In the end, I only made effective use of the counterattacks you can do by ramming into R2 in time if an enemy wants to attack you. Some attacks can be intercepted to counter-attack. If an enemy makes an attack with a red glow, you can only dodge it. Counterattacks actually affect the rest of the fight as they affect your special resource meter that allows you to be stronger, give yourself lives or use special attacks. Again this is different with every character and this is quite a cool system.

Like a Marvel comic book

It looks good, but it doesn't look pretty.

The story in Marvel's Avengers is very linear. Like reading a comic book. It's not an open world you'll be in, but all areas are mission based. From your headquarters you can start a new mission in a certain area. The areas are not very big, but offer you some space to explore. You won't make any significant discoveries, but you will find some boxes here and there, posts with enemies or a Shield employee who has been captured.

In general, the environments you end up in are not very spectacular and can often be called quite boring. It looks pretty good at times. Graphically, the game isn't bad, but there's little inspiration behind it and doesn't really leave you with glowing eyes. It looks good, but it doesn't look pretty.

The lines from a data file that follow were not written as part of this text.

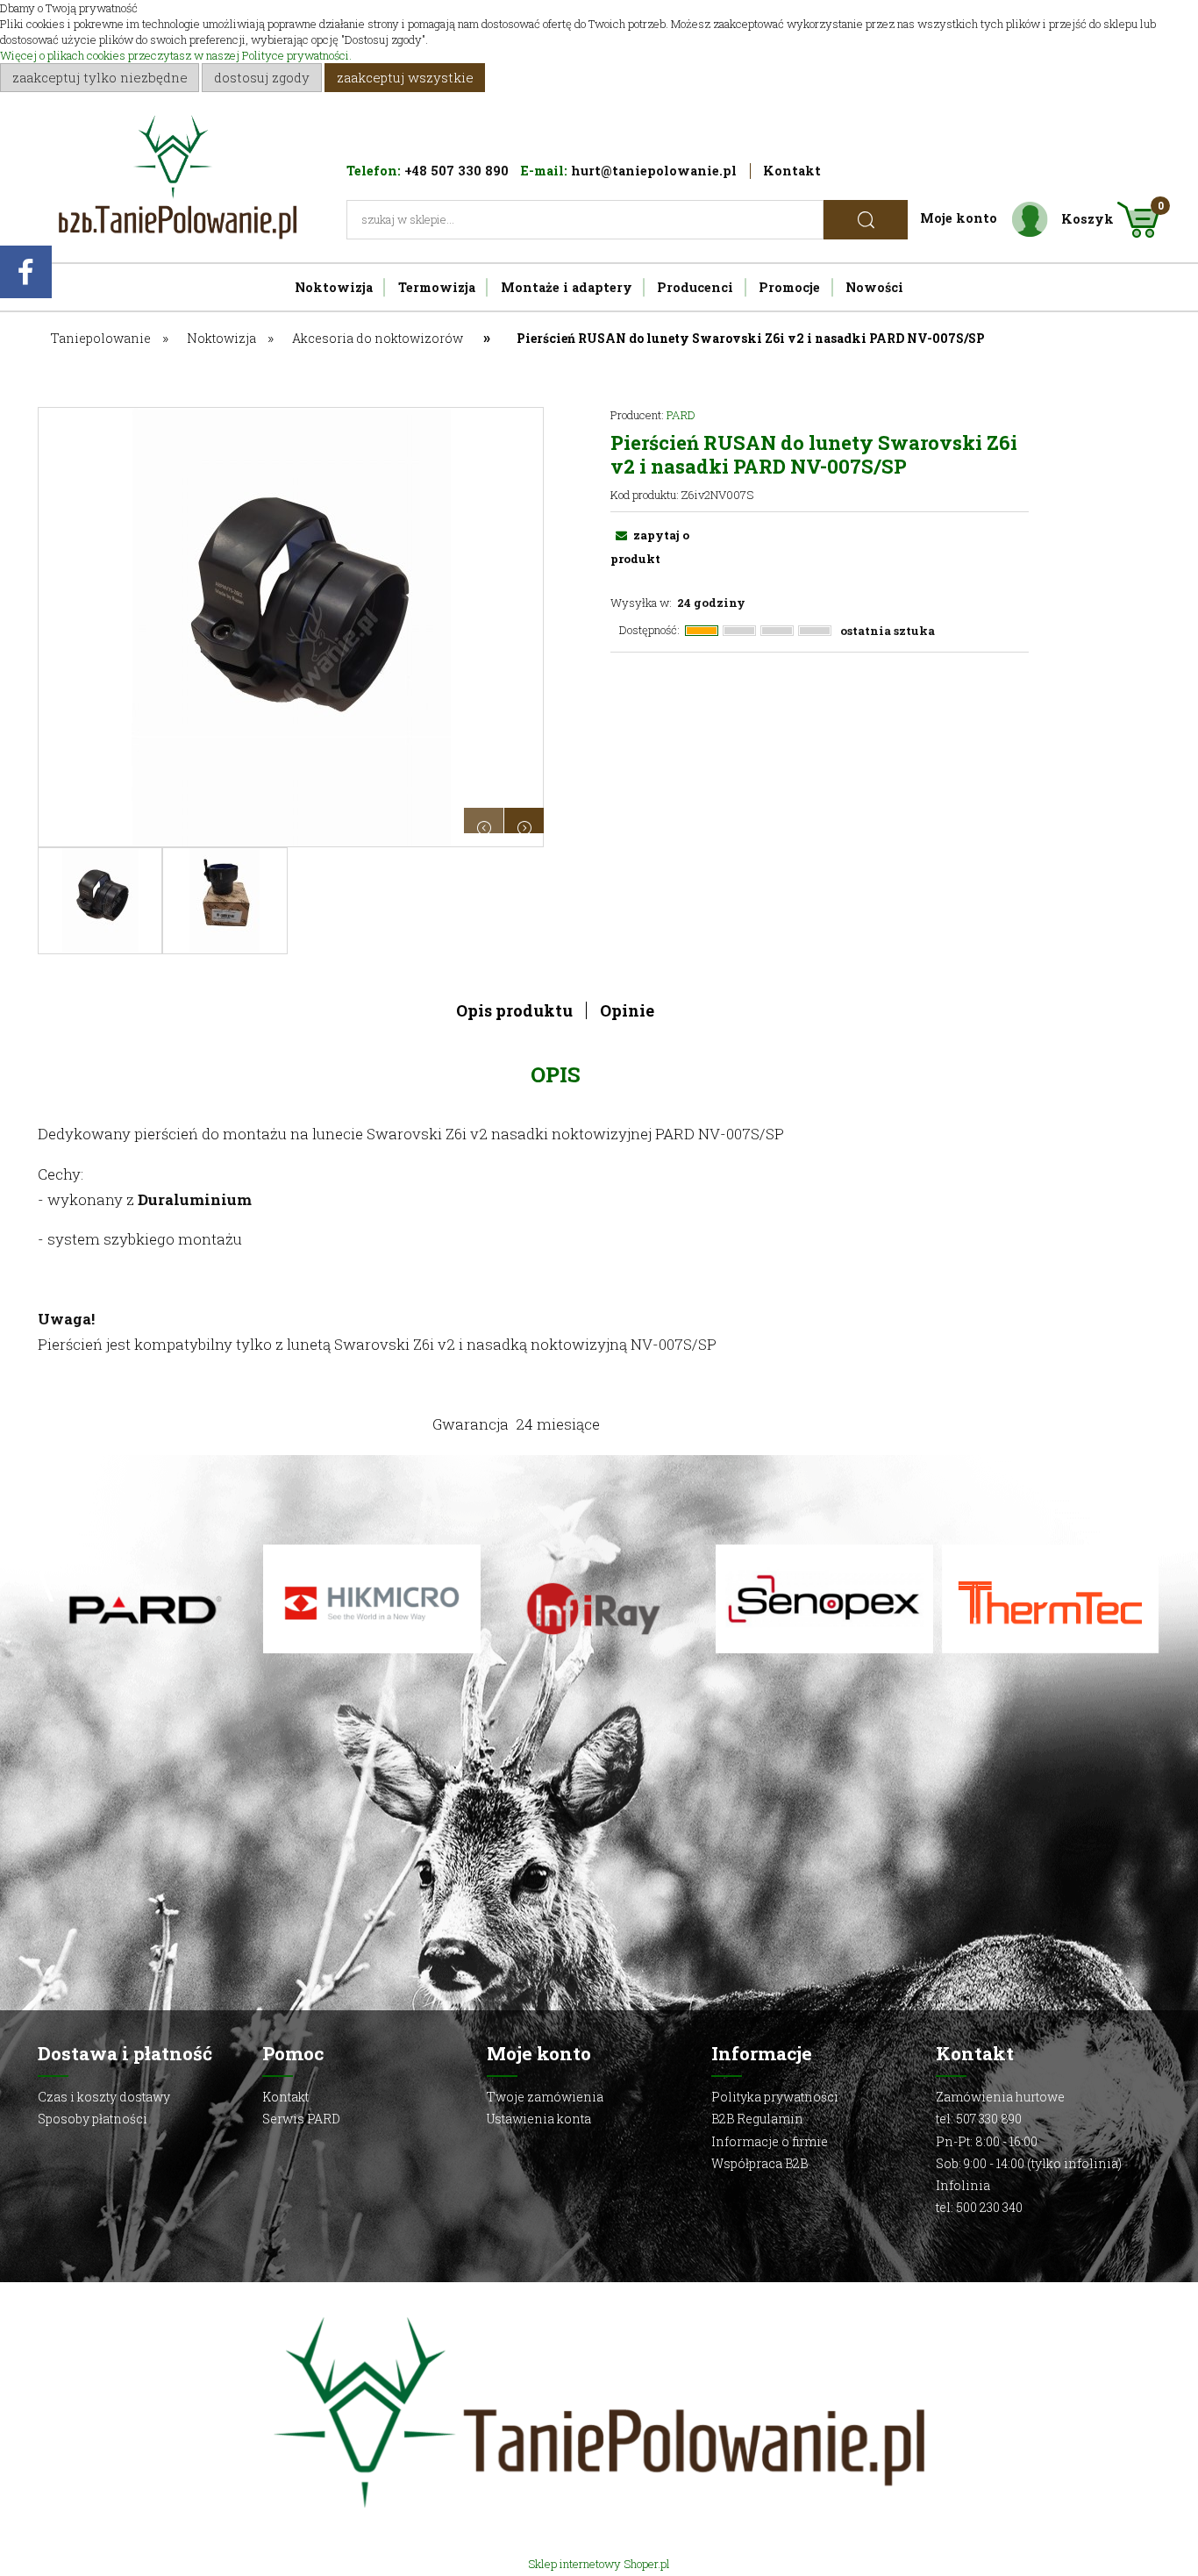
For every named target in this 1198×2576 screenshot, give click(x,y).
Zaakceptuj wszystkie (405, 77)
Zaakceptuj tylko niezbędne (100, 77)
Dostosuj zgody (262, 77)
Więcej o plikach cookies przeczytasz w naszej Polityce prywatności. (176, 55)
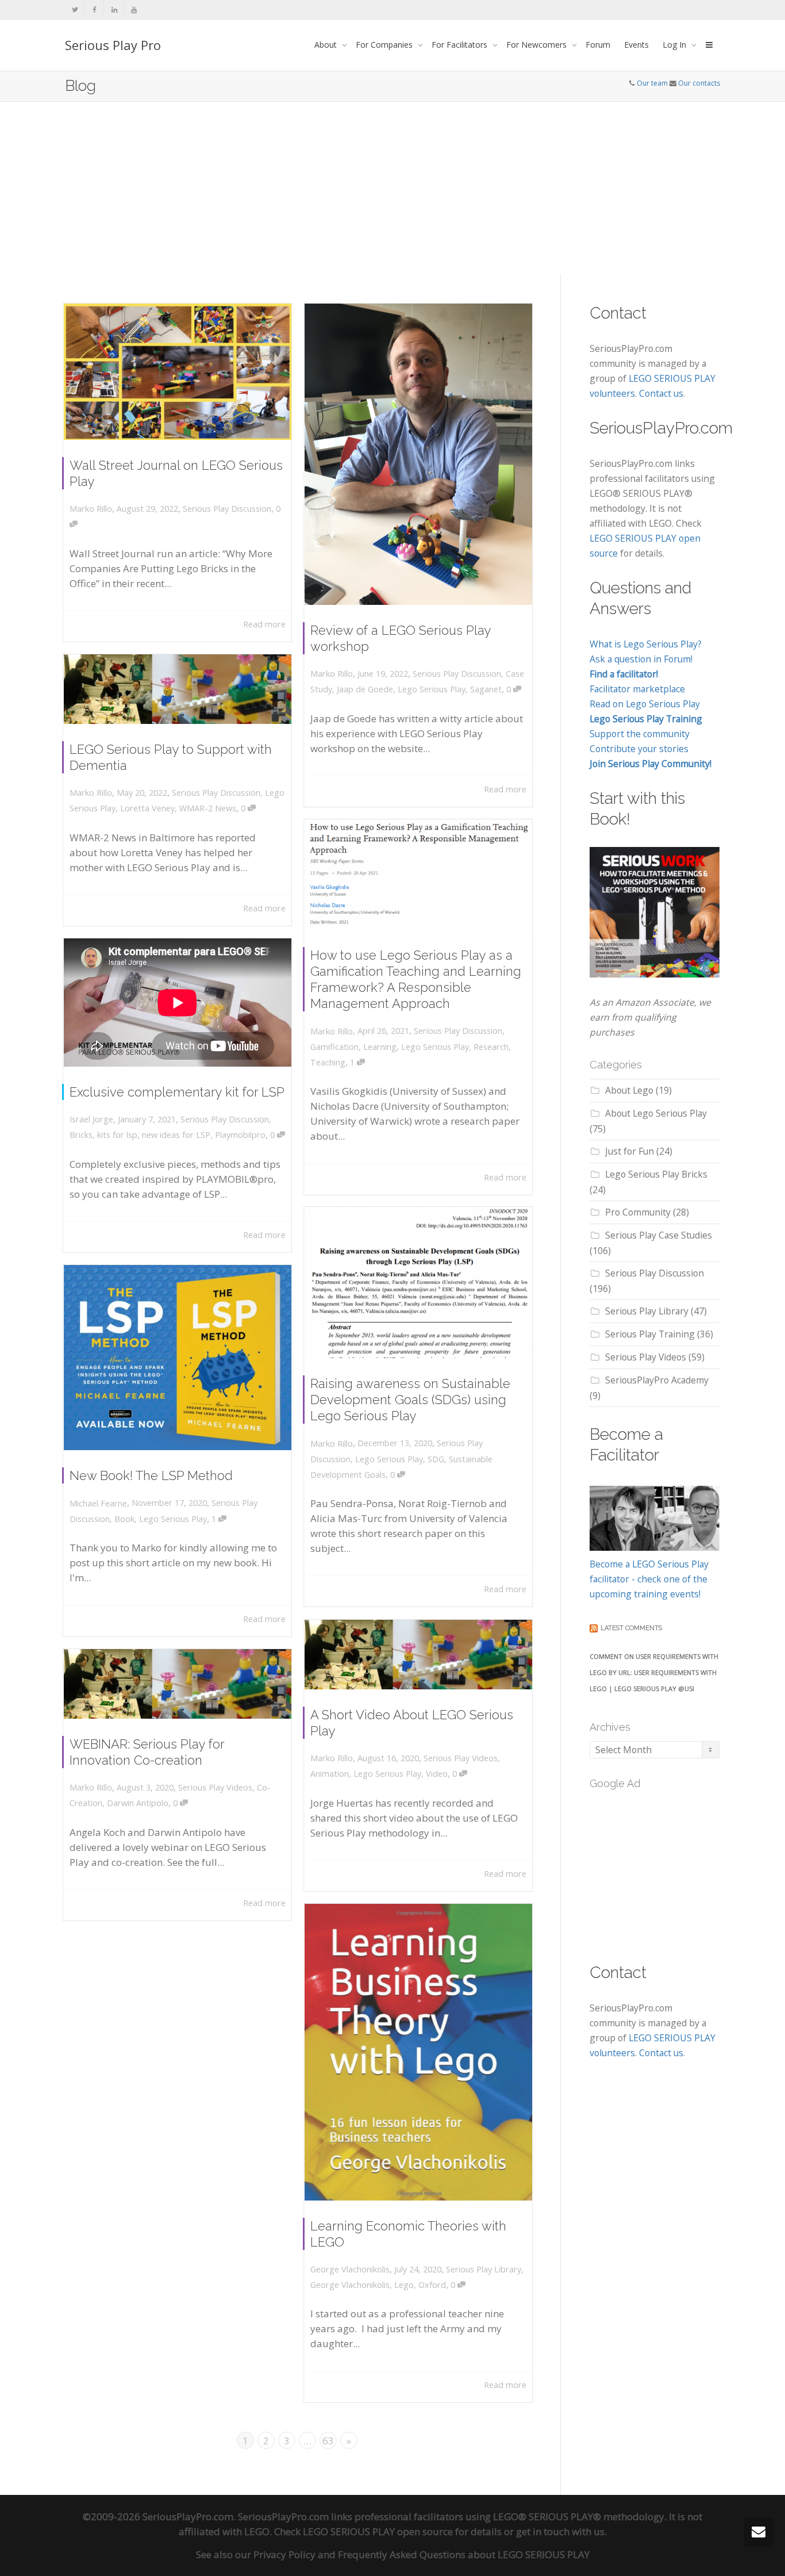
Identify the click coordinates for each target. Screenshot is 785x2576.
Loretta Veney (147, 808)
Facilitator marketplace (637, 689)
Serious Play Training (650, 1334)
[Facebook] (94, 9)
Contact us (661, 393)
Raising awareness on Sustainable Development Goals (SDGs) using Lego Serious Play (410, 1399)
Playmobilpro (240, 1134)
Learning (380, 1046)
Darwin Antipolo (137, 1802)
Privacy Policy (284, 2554)
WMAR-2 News (207, 808)
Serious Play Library (483, 2269)
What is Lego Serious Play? (646, 644)
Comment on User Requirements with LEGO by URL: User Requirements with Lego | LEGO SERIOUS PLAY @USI (654, 1672)
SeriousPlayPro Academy (657, 1380)
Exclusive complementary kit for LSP (177, 1091)
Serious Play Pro (113, 44)
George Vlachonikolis (350, 2284)
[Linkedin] (114, 9)
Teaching (327, 1062)
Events (636, 44)
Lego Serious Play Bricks (656, 1174)
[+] (177, 372)
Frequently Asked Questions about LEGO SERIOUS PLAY (464, 2554)
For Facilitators (461, 44)
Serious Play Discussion (227, 508)
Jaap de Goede (365, 689)
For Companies (385, 44)
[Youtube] (133, 9)
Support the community (640, 733)
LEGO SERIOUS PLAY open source (378, 2531)
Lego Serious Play (431, 689)
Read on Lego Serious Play (645, 703)
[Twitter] (75, 9)
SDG (436, 1459)
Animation (329, 1773)
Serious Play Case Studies (658, 1235)
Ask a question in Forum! (641, 659)
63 (328, 2440)
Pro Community (638, 1212)
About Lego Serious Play (656, 1113)
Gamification (334, 1046)
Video (437, 1773)
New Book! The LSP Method (151, 1475)
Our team (652, 83)
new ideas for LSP (176, 1134)
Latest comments (631, 1628)
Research (491, 1046)
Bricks (81, 1134)
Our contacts (699, 83)
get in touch (542, 2531)
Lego (404, 2284)
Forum (598, 44)
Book (124, 1518)
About (326, 44)
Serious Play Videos (461, 1758)
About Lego (629, 1090)
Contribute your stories (639, 748)
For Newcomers (537, 44)
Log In (675, 44)
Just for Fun (629, 1151)
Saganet (486, 689)
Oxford (432, 2284)
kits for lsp (117, 1134)
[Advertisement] (392, 188)
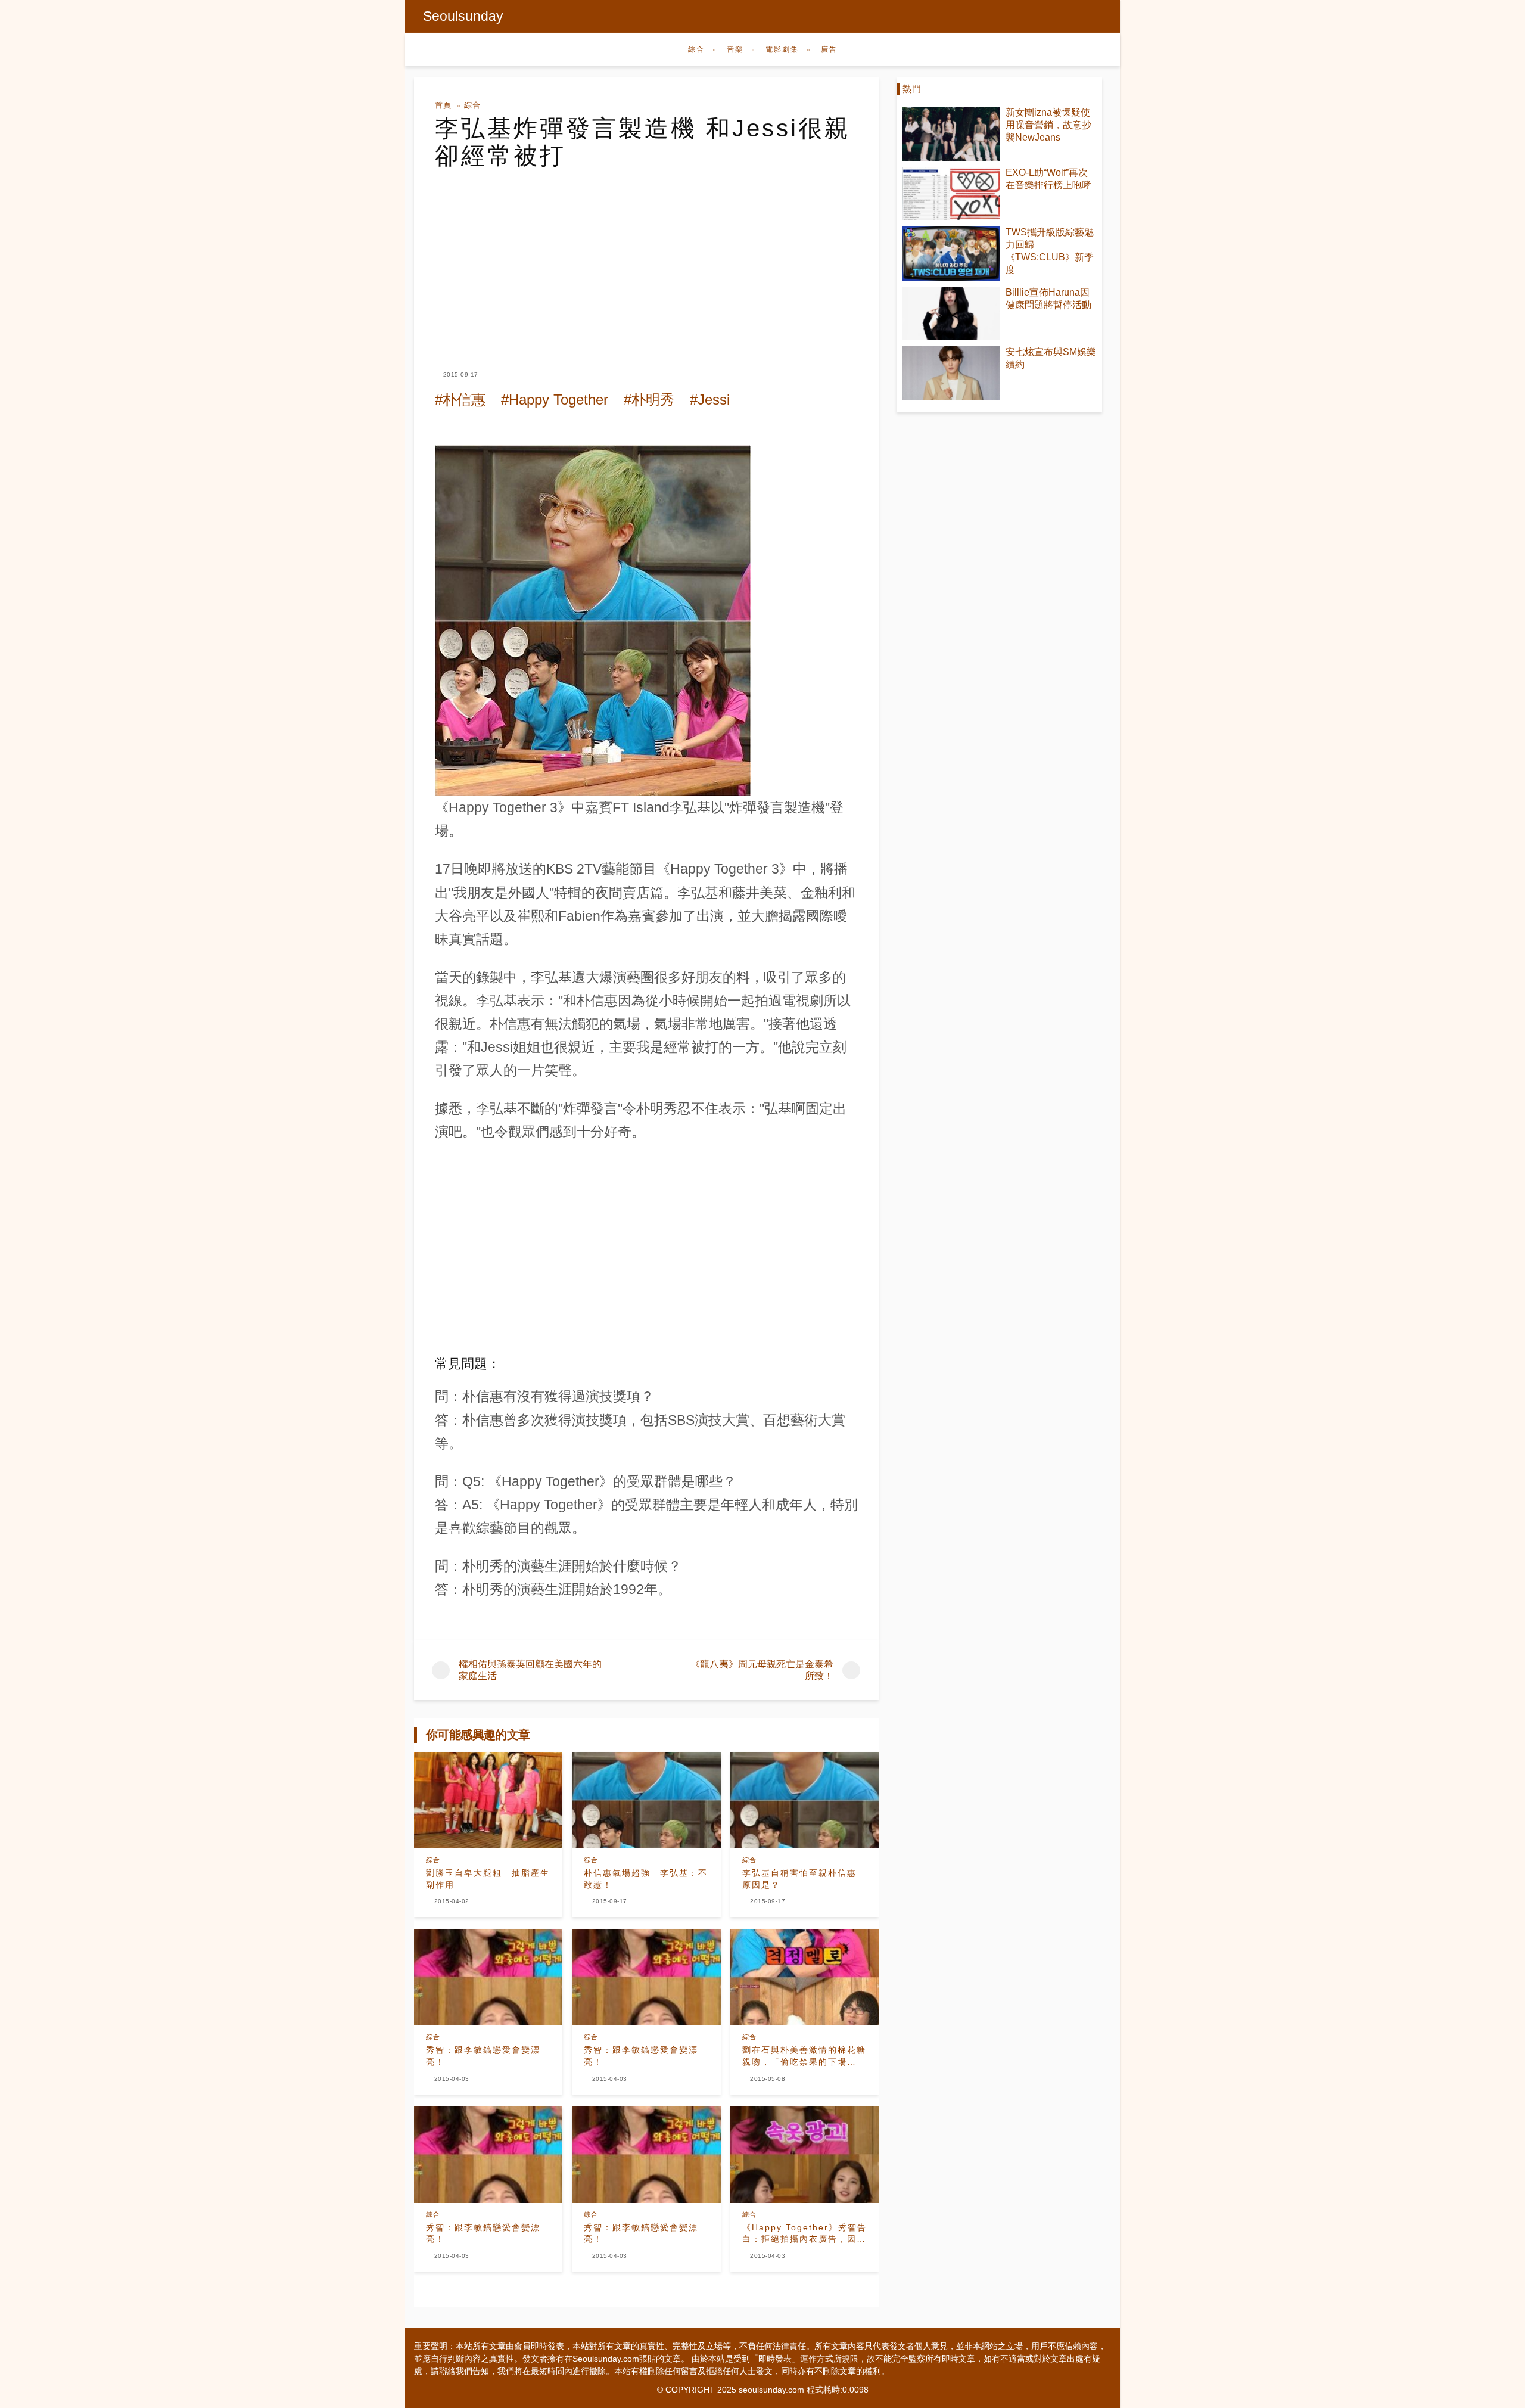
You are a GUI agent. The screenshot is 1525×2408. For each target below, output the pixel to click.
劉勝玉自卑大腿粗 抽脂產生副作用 (488, 1879)
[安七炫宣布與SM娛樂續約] (951, 373)
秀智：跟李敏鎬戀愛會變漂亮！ (483, 2056)
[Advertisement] (646, 258)
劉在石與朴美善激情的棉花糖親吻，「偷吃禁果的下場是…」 (804, 2056)
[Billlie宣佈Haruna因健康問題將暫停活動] (951, 314)
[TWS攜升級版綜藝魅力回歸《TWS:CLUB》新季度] (951, 253)
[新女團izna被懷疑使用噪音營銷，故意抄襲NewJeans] (951, 134)
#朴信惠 (460, 400)
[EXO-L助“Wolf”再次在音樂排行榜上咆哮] (951, 194)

The same goes for the characters. It all feels a bit uncomfortable. You can tell they are a bit like the Avengers from the MCU, but not enough. I couldn't get used to the faces of the characters during my playthrough. The only one I immediately had peace with was the Hulk and therefore also Bruce Banner. With him I immediately had the feeling that he was the Hulk. That's Bruce Banner. With the rest I didn't have that feeling at all, and that feeling never came.


As you may have noticed while reading this review so far, conclusions like 'pretty good' and 'okay' are common. And that's the best I can say about Marvel's Avengers. It's all okay. It's not worth mentioning and the positives are constantly plagued by the many lesser aspects of the game. I feel like Crystal Dynamics can make up for a lot by looking carefully at the game in the future and deciding what they actually want to do now. Marvel's Avengers feels like a hodgepodge of so many things together that it forgets to focus on something it could be really good at. Instead, the game is 'okay' or simply not that good on many fronts.


Fortunately, we are not finished with the Avengers yet because in the future there will be new content and more superheroes including Spider-Man on Playstation 4 and Playstation 5. Let's hope it feels more like the Avengers and less than B by then. -vengers.